Der Song “The Fletcher Memorial Home” zeichnet das Bild eines Heims für unheilbare Tyrannen und Könige, die dort im abgregrenzten Bereich ihre Reden schwingen und Medallien polieren können. Ein fast friedliches Bild, wäre da am Ende nicht die letzen drei Zeilen
Is everyone in?
Are you having a nice time?
Now the final solution can be applied.
Aufhorchen lassen auch die superben Soundeffekte wie z.B. der quer durch den Raum fliegende Jet am Anfang von “Get Your Filthy Hands Off My Desert”, nach dessen ersten Bombenwurf sicherlich der ein oder andere Hörer panisch die heimischen Lautsprecher auf Schäden untersucht hat.

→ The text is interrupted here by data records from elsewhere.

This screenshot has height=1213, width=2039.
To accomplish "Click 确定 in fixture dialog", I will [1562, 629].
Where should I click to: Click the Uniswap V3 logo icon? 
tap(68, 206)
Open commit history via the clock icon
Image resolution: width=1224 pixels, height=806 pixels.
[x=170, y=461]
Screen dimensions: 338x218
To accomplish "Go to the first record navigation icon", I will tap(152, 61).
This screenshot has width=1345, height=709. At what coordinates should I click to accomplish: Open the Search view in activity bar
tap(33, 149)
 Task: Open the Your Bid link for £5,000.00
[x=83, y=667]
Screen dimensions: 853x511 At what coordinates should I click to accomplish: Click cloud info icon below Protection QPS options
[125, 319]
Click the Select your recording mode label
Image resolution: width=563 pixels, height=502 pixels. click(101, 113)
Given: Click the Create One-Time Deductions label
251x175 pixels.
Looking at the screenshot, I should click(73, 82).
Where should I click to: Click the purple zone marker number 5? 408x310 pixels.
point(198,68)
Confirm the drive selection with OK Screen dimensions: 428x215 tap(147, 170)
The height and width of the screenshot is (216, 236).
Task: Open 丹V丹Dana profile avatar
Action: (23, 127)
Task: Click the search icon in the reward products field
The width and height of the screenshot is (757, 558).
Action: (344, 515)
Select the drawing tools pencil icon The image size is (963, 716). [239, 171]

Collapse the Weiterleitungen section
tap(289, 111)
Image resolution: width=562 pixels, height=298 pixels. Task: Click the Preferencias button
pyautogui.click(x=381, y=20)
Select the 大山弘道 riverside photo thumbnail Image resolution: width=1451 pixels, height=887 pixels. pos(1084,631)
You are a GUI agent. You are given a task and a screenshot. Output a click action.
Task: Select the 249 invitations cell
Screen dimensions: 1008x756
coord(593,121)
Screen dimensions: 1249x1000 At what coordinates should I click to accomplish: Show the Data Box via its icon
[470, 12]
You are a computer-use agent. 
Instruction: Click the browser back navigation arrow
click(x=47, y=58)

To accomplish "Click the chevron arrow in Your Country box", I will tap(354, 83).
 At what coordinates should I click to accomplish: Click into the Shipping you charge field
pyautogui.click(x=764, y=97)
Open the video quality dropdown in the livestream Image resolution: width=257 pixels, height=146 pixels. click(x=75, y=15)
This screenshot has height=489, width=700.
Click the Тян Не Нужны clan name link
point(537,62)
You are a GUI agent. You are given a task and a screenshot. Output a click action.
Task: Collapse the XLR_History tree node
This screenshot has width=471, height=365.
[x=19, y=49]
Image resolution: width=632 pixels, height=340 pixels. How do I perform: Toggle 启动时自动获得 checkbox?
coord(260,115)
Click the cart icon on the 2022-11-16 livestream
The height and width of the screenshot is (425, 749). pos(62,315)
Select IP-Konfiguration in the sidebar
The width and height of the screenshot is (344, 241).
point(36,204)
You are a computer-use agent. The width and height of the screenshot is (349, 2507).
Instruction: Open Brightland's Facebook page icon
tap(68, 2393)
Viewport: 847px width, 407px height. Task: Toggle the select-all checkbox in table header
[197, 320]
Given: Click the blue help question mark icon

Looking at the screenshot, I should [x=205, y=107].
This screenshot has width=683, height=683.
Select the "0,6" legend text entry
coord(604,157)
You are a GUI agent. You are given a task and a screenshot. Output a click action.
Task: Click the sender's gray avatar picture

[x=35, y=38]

“The Final Cut” schließt mit “Two Suns In The Sunset”, einem Antikriegssong, der sich mit der Möglichkeit eines Atomkriegs beschäftigt (“the sun is in the east, even though the day is done”) und gleichzeitig - passend zum Rest des Albums - neben der stärksten Leistung von David Gilmour mit Andy Newmark am Schlagzeug auf ein weiteres Pink Floyd-Mitglied verzichtet.